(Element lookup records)
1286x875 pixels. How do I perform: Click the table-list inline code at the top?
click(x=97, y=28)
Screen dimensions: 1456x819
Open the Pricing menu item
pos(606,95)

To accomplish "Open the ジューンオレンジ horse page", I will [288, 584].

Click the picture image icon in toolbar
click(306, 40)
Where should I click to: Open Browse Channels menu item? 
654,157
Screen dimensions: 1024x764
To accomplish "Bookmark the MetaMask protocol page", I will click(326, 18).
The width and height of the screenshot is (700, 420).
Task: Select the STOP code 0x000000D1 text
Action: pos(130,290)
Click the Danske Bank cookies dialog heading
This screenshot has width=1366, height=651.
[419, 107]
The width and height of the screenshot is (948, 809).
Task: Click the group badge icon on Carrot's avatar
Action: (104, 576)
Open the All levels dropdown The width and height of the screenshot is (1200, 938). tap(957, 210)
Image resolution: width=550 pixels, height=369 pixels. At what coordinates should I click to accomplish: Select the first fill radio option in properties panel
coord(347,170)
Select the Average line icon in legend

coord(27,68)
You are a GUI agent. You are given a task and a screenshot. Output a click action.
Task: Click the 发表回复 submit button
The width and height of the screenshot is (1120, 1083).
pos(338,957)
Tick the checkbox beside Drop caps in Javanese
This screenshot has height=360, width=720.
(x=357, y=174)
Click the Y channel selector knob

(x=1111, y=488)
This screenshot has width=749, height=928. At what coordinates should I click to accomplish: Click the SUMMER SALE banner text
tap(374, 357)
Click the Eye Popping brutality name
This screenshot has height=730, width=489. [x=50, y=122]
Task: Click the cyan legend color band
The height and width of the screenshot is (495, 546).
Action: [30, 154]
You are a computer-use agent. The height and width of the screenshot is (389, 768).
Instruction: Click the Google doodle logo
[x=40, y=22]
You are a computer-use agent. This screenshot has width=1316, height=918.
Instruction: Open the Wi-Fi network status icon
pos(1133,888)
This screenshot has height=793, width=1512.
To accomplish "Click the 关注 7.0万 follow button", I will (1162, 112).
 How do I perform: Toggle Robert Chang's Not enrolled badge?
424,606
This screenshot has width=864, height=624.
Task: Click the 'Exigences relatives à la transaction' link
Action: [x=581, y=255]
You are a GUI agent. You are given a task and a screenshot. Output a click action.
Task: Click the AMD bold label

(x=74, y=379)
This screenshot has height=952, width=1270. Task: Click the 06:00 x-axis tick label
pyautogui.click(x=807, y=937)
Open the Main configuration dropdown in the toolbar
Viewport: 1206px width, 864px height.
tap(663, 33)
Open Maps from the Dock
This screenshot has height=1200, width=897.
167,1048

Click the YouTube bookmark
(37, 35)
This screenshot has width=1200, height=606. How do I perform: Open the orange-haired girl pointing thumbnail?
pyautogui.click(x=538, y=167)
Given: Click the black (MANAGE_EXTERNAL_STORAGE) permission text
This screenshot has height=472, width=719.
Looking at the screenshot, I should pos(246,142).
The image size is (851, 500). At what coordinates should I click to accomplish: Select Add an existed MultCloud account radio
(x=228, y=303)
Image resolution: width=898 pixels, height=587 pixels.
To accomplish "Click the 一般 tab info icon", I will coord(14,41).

> **WHAT IS ASKED**
Write out every line of the records above, word for word.

> **TASK ANSWER**
1286x875 pixels. How do I perform: Click the table-list inline code at the top?
click(x=97, y=28)
Screen dimensions: 1456x819
Open the Pricing menu item
pos(606,95)

To accomplish "Open the ジューンオレンジ horse page", I will [288, 584].

Click the picture image icon in toolbar
click(306, 40)
Where should I click to: Open Browse Channels menu item? 
654,157
Screen dimensions: 1024x764
To accomplish "Bookmark the MetaMask protocol page", I will click(326, 18).
The width and height of the screenshot is (700, 420).
Task: Select the STOP code 0x000000D1 text
Action: pos(130,290)
Click the Danske Bank cookies dialog heading
This screenshot has width=1366, height=651.
[419, 107]
The width and height of the screenshot is (948, 809).
Task: Click the group badge icon on Carrot's avatar
Action: (104, 576)
Open the All levels dropdown The width and height of the screenshot is (1200, 938). tap(957, 210)
Image resolution: width=550 pixels, height=369 pixels. At what coordinates should I click to accomplish: Select the first fill radio option in properties panel
coord(347,170)
Select the Average line icon in legend

coord(27,68)
You are a GUI agent. You are given a task and a screenshot. Output a click action.
Task: Click the 发表回复 submit button
The width and height of the screenshot is (1120, 1083).
pos(338,957)
Tick the checkbox beside Drop caps in Javanese
This screenshot has height=360, width=720.
(x=357, y=174)
Click the Y channel selector knob

(x=1111, y=488)
This screenshot has width=749, height=928. At what coordinates should I click to accomplish: Click the SUMMER SALE banner text
tap(374, 357)
Click the Eye Popping brutality name
This screenshot has height=730, width=489. [x=50, y=122]
Task: Click the cyan legend color band
The height and width of the screenshot is (495, 546).
Action: [30, 154]
You are a computer-use agent. The height and width of the screenshot is (389, 768).
Instruction: Click the Google doodle logo
[x=40, y=22]
You are a computer-use agent. This screenshot has width=1316, height=918.
Instruction: Open the Wi-Fi network status icon
pos(1133,888)
This screenshot has height=793, width=1512.
To accomplish "Click the 关注 7.0万 follow button", I will (1162, 112).
 How do I perform: Toggle Robert Chang's Not enrolled badge?
424,606
This screenshot has width=864, height=624.
Task: Click the 'Exigences relatives à la transaction' link
Action: [x=581, y=255]
You are a GUI agent. You are given a task and a screenshot. Output a click action.
Task: Click the AMD bold label

(x=74, y=379)
This screenshot has height=952, width=1270. Task: Click the 06:00 x-axis tick label
pyautogui.click(x=807, y=937)
Open the Main configuration dropdown in the toolbar
Viewport: 1206px width, 864px height.
tap(663, 33)
Open Maps from the Dock
This screenshot has height=1200, width=897.
167,1048

Click the YouTube bookmark
(37, 35)
This screenshot has width=1200, height=606. How do I perform: Open the orange-haired girl pointing thumbnail?
pyautogui.click(x=538, y=167)
Given: Click the black (MANAGE_EXTERNAL_STORAGE) permission text
This screenshot has height=472, width=719.
Looking at the screenshot, I should pos(246,142).
The image size is (851, 500). At what coordinates should I click to accomplish: Select Add an existed MultCloud account radio
(x=228, y=303)
Image resolution: width=898 pixels, height=587 pixels.
To accomplish "Click the 一般 tab info icon", I will coord(14,41).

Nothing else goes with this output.